Senior therapist Michael Carthy believes it has huge potential in treating phobias and anxiety, too. “Our senses are easily fooled. The unconscious cannot tell the difference between real and fake; reality or fantasy,” he explains.
Same but different
Exposure has long formed the basis of a number of phobia treatments. Perhaps you’ve heard of Immersion Therapy or ‘flooding’, where people are gradually encouraged to encounter the scenario they’re afraid of, with the idea being that they will re-learn or alter their responses to it along the way.
Carthy says this process can happen much faster with VR – which could be a bonus in itself, as well as potentially being far cheaper than going down a more traditional therapy route (he says just three or four sessions may be required for “rapid and permanent change”). Plus, for people with phobias or anxieties so severe they routinely impact their behaviour, choices and, as such, their quality of life, even the idea of confronting the subject of their fears in a therapeutic setting can be too daunting. VR might be a ‘safe’ option. You get the benefits of the therapy and ‘facing’ your fears, but you know you’re not ‘really’ putting yourself at threat, because it’s all on a tiny video screen. But if that’s the case, does it actually work?
Real fear
Carthy is confident that it does, which is why he’s founded VRealityTherapy, London’s first ever VR therapy (VRT) clinic, which has just begun welcoming clients from across the UK.
VRT actually dates back to the early Nineties and since then, numerous studies have demonstrated its effectiveness, with some even finding it outperforms other, more traditional, treatment approaches.
For Carthy – with his background in Applied Positive Psychology and almost a decade’s experience helping thousands of clients overcome phobias and anxiety, along with being a bit of a self-confessed gamer and tech-fiend – it’s a natural fit.
It might be virtual reality, he explains, but that makes no difference to our fear responses. In other words, although we know it’s not real, the crucial parts of our brains still perceive it as real and respond as such – which enables a therapist to create a suitable environment in which to begin addressing those phobic reactions, usually through techniques incorporating cognitive behavioural therapy (CBT) principles.

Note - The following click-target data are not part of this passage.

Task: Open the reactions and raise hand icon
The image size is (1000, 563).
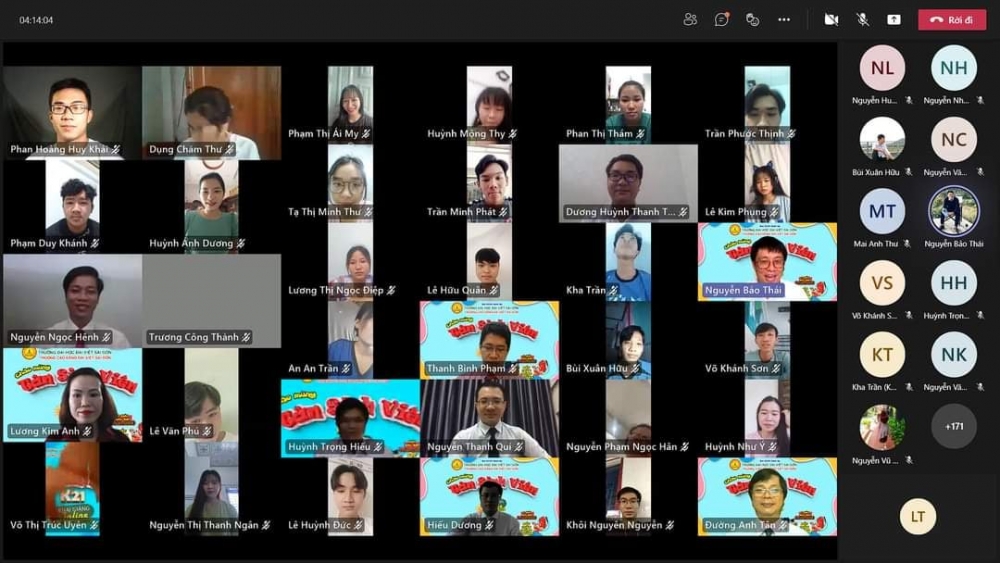Action: [752, 19]
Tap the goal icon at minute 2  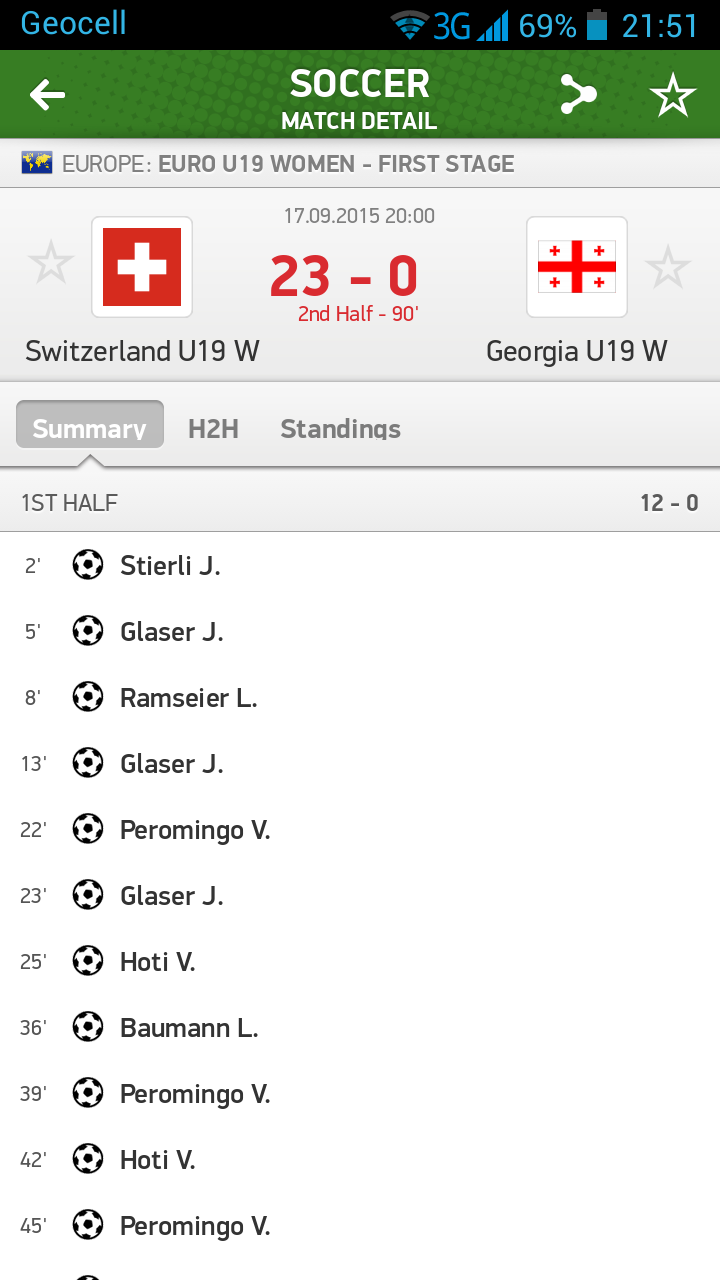tap(88, 565)
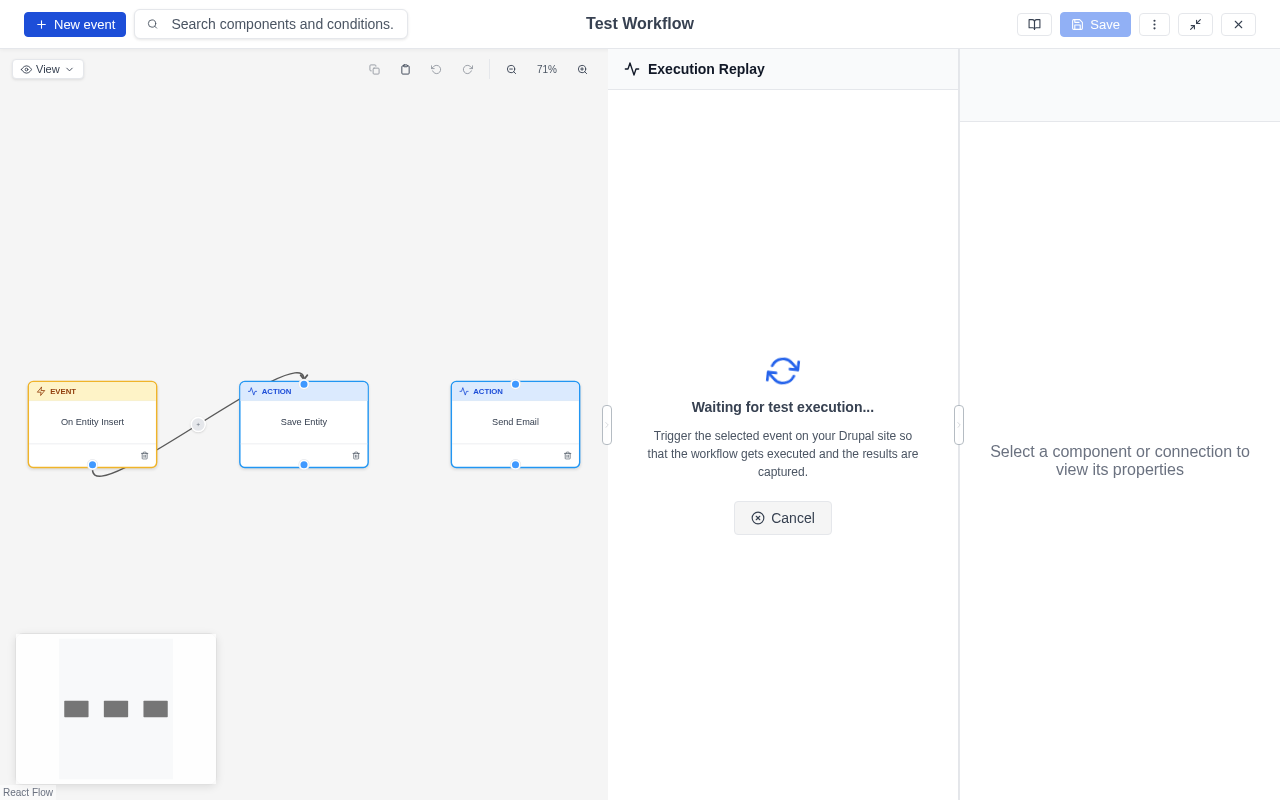Undo the last workflow change

[x=436, y=69]
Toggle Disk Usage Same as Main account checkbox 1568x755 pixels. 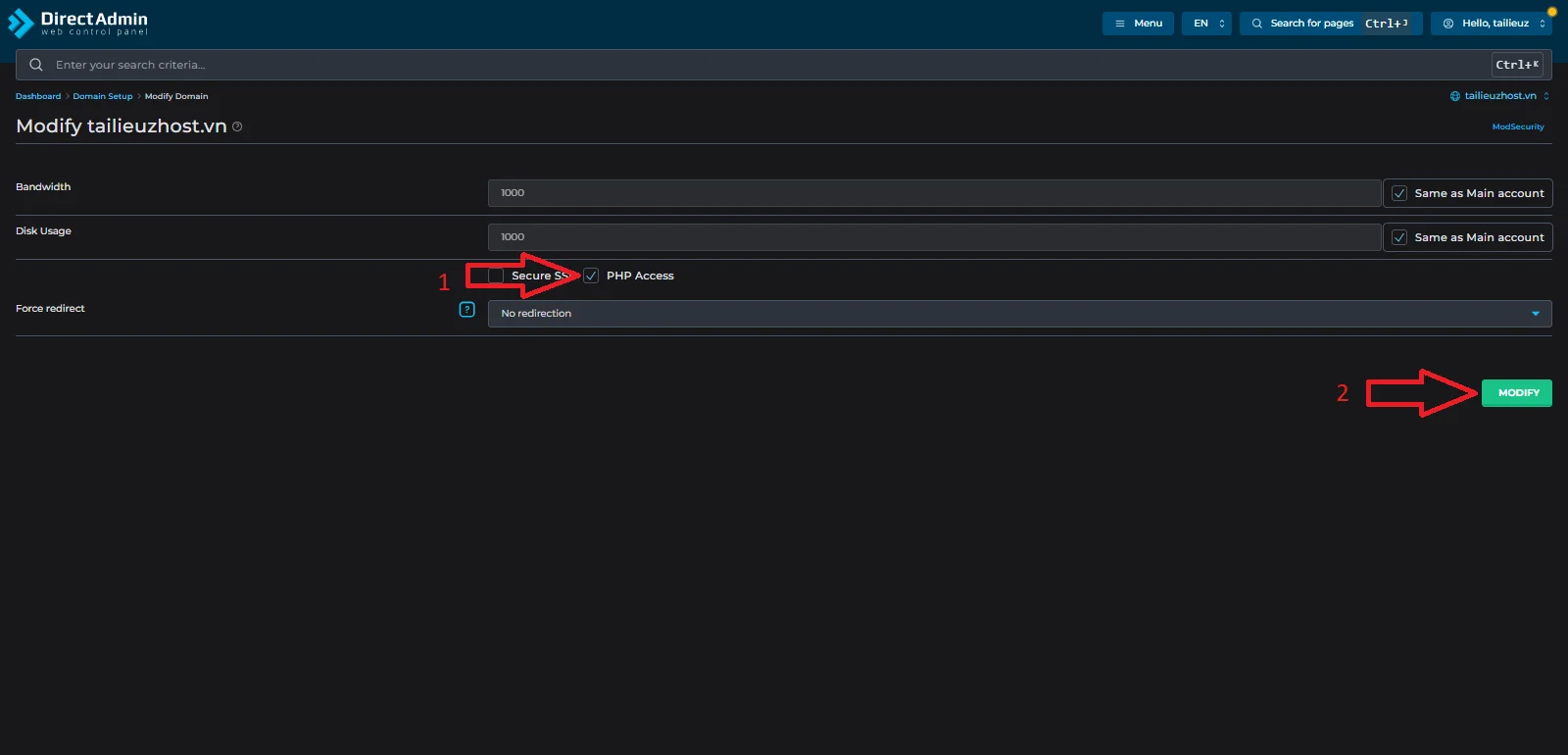coord(1399,237)
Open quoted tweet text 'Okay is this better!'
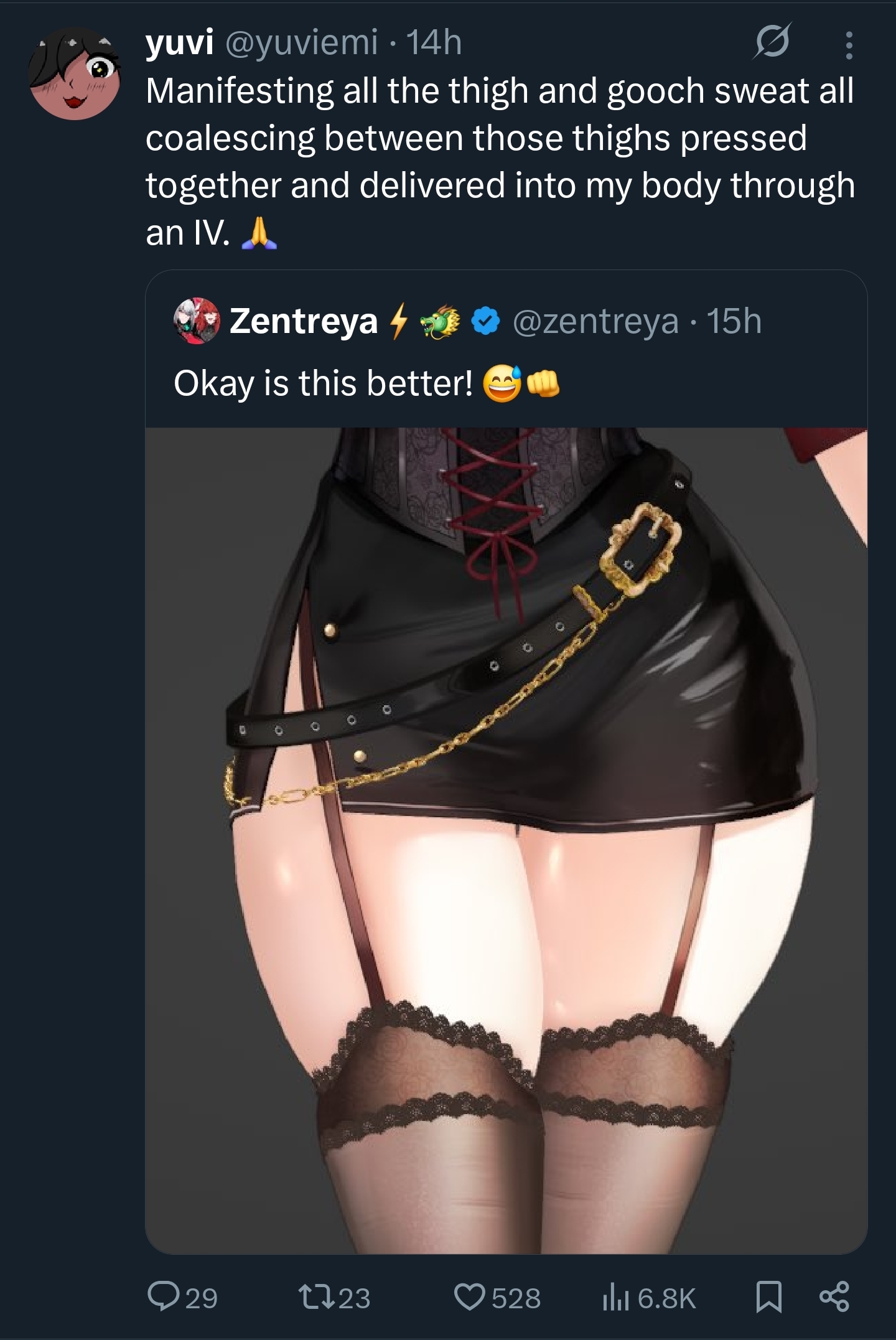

“Case in point: sitting in the cinema watching a horror movie and feeling petrified, or screaming and shouting at Game Of Thrones on TV. This feels real to us, but it’s a fantasy.” he says. “The fantasy’s created out of thin air and involves painstaking production, images are captured that make our senses feel something, and projected through a device for us to experience. The mind cares about experience. And an experience is what it is, either real or imagined or produced. In a way, there are no fake experiences.”
Real evidence
To demonstrate, before I put on the VR headset to ‘experience’ some of the phobia therapy settings, Carthy hooks me up to some bio-metric monitors, to capture physiological responses that indicate whether I’m having any fear or nervous reactions.
I’m a little bit sceptical, thinking I probably won’t be fooled into actually getting scared while, for example, peering over that virtual ledge hundreds of storeys above the ground.
The graphs Carthy shows me afterwards, however, prove otherwise. At the scariest points, there are indeed indications – like an elevated heart rate – that my brain and body were registering real fear. As for the flying episode; I’m not afraid of flying, but I do get travel sickness every now and then, and I certainly didn’t need a bio-metric report to tell me I’d come pretty close to throwing up!